Lines from a pointing dataset

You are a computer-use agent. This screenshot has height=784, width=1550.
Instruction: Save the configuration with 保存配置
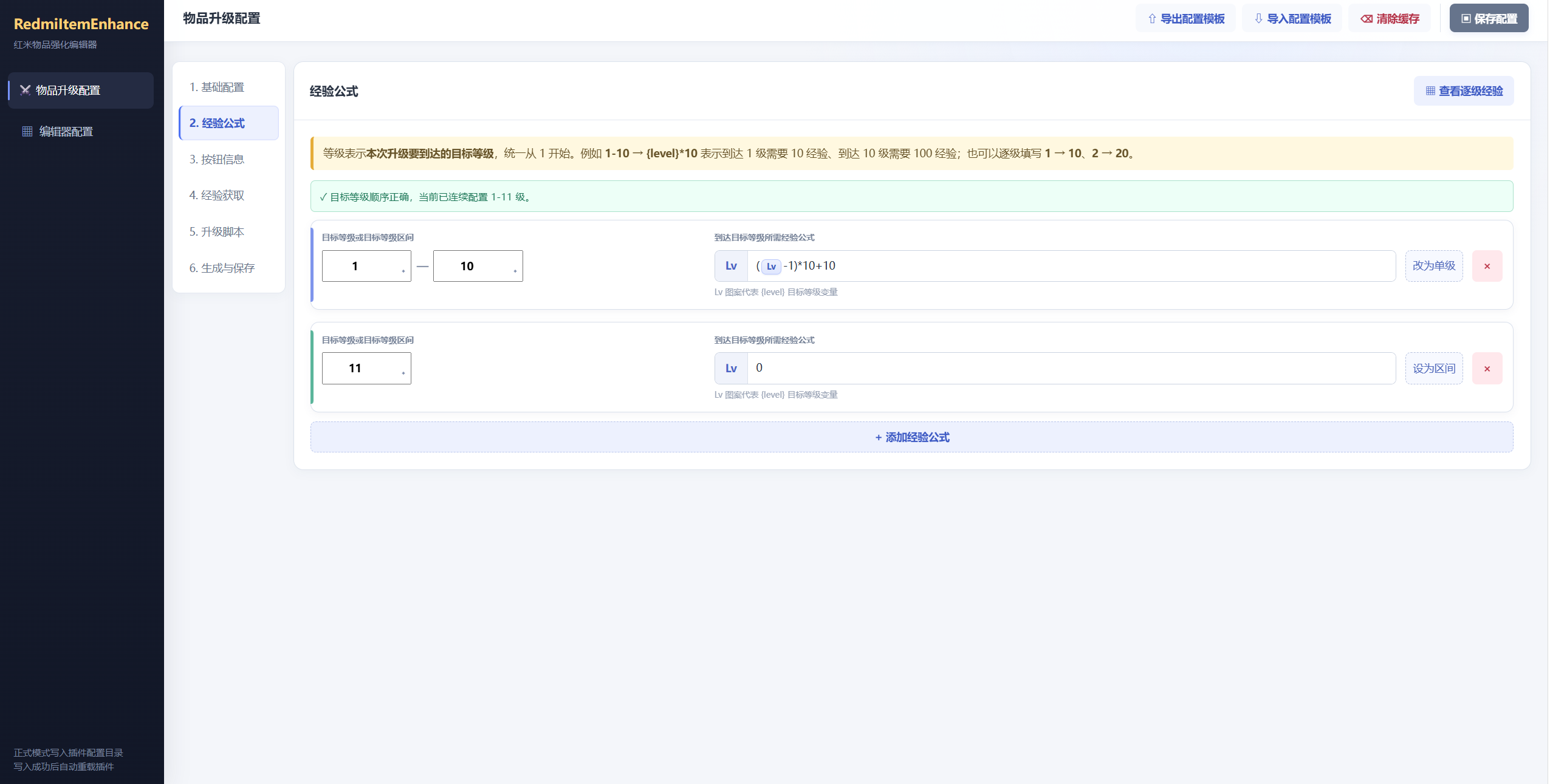[1489, 19]
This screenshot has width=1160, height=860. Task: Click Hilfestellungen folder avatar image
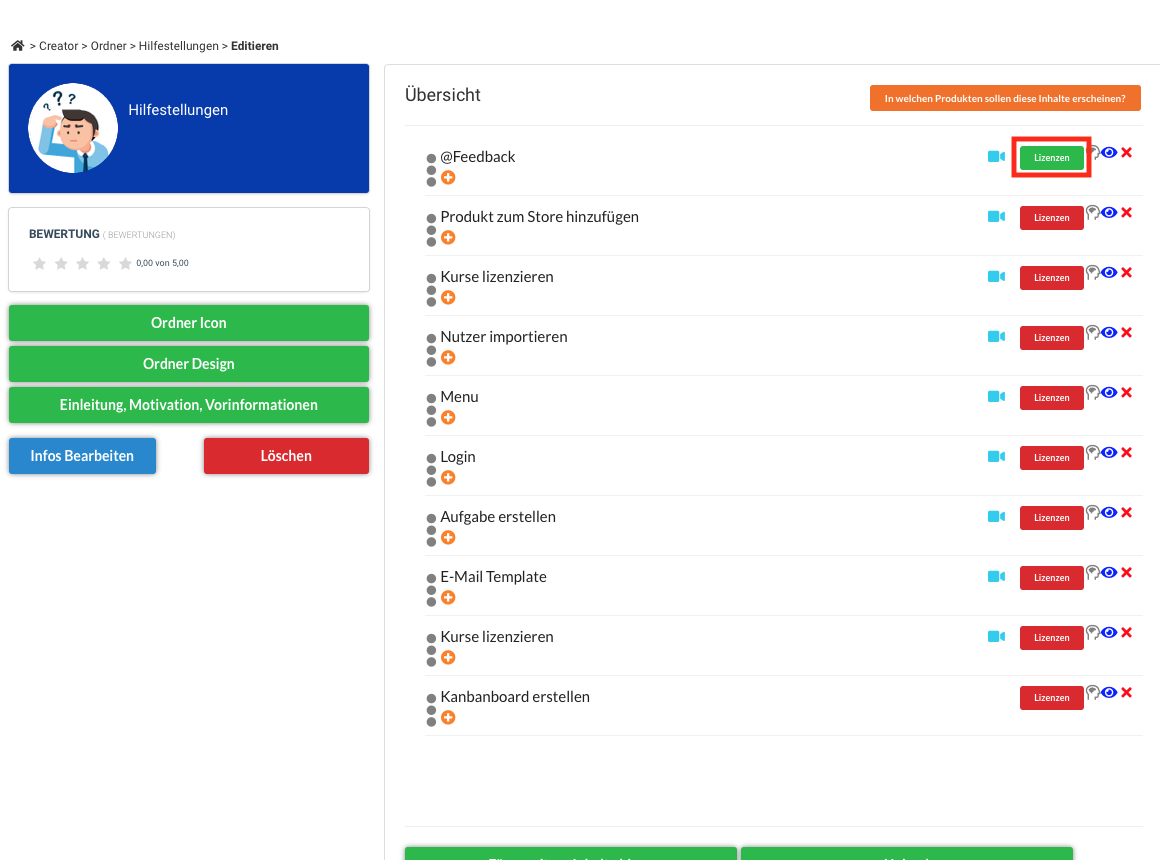tap(73, 128)
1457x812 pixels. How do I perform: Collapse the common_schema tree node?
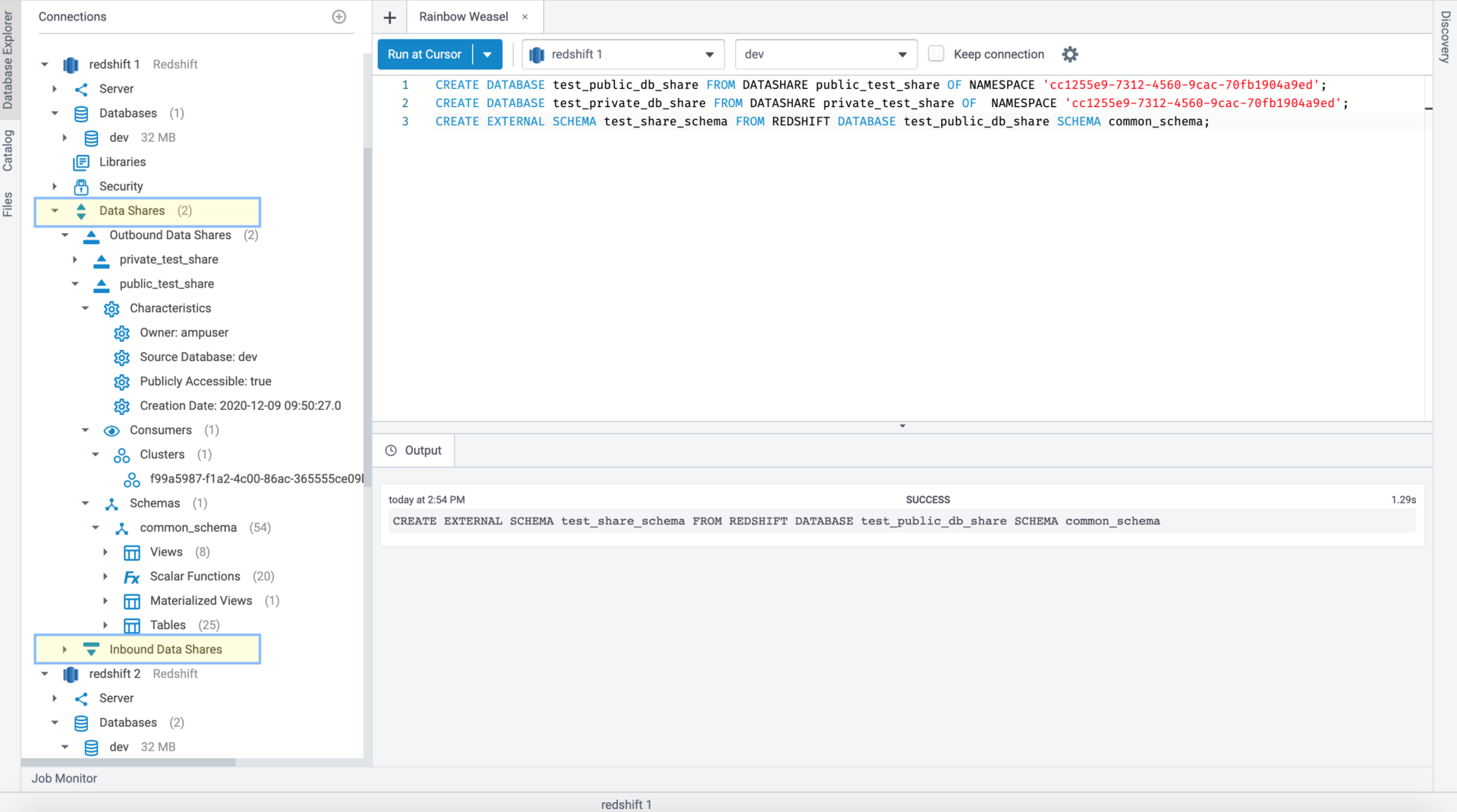coord(96,527)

== What you are asked to do ==
Quote the lines above word for word, leaving out the pictures.

== Reply ==
You are a computer-use agent. This screenshot has height=784, width=1550.
Instruction: Save the configuration with 保存配置
[1489, 19]
This screenshot has width=1160, height=860. Task: Click Hilfestellungen folder avatar image
tap(73, 128)
1457x812 pixels. How do I perform: Collapse the common_schema tree node?
coord(96,527)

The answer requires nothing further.